• [Stated exercise] Could you copy the material below word for word, beginning with its first line and stopping after the line that contains "tap(318, 600)"?

• [Data for this exercise]
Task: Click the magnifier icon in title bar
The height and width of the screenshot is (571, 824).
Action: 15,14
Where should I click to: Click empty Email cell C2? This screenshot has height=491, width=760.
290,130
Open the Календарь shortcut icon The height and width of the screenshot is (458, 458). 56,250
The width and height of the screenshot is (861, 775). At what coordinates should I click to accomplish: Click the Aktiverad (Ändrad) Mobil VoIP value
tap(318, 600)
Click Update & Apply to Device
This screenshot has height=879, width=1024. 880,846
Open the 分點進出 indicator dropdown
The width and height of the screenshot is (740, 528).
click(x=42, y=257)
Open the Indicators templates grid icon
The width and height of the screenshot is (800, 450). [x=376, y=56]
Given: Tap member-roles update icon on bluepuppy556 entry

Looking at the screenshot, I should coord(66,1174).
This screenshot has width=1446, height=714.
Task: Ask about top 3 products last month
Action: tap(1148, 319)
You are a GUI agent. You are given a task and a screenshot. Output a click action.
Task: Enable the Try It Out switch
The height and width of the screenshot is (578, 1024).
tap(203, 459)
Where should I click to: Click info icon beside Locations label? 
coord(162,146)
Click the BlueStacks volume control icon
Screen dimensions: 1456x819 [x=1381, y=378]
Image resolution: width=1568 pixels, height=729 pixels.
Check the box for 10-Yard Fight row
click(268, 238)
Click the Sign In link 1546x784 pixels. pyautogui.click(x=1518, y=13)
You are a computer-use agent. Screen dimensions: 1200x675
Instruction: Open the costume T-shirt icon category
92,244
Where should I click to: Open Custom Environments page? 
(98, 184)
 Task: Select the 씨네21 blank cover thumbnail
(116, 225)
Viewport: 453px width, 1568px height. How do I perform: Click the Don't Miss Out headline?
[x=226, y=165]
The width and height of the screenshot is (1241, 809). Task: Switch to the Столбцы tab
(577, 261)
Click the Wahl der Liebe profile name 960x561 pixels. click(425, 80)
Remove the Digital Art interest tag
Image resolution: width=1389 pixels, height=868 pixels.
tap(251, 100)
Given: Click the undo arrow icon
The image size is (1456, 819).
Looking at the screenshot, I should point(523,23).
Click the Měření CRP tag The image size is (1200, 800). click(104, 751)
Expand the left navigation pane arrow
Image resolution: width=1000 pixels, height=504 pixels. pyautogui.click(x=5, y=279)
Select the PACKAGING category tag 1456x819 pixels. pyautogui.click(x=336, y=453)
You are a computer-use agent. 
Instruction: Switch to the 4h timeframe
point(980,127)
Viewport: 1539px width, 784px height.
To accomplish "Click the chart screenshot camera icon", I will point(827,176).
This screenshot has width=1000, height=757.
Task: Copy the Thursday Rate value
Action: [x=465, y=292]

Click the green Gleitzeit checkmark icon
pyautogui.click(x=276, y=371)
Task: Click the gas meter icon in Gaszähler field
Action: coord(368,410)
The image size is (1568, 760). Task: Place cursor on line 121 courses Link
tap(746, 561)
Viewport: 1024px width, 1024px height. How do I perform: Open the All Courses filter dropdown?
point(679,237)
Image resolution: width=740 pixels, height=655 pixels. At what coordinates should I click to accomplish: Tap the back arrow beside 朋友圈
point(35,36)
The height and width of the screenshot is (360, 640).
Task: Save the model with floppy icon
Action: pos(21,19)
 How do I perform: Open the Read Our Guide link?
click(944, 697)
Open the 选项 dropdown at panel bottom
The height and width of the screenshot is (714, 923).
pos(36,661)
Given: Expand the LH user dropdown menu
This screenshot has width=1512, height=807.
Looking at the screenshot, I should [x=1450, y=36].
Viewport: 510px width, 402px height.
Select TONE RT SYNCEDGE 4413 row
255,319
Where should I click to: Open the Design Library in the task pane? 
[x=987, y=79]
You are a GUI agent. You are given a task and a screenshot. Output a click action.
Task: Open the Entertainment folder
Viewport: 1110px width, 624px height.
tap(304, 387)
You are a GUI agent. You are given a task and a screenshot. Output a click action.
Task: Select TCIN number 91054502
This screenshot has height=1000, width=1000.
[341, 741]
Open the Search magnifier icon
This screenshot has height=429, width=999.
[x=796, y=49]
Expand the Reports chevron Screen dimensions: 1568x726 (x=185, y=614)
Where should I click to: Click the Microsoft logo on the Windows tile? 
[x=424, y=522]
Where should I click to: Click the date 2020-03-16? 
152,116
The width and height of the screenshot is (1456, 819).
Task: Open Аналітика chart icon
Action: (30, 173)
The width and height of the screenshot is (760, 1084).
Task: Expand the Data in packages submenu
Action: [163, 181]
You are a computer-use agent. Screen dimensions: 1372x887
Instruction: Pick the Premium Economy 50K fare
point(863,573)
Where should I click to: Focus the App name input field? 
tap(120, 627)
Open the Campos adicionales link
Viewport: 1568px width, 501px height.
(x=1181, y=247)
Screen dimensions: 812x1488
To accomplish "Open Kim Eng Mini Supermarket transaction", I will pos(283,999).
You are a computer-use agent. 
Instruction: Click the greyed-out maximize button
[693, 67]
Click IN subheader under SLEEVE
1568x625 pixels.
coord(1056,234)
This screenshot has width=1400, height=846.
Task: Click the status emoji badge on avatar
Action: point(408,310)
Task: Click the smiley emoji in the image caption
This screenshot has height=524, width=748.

• [The output]
Task: Click the magnifier icon in title bar
The height and width of the screenshot is (571, 824).
Action: 15,14
Where should I click to: Click empty Email cell C2? This screenshot has height=491, width=760.
290,130
Open the Календарь shortcut icon The height and width of the screenshot is (458, 458). 56,250
The width and height of the screenshot is (861, 775). At what coordinates should I click to accomplish: Click the Aktiverad (Ändrad) Mobil VoIP value
tap(318, 600)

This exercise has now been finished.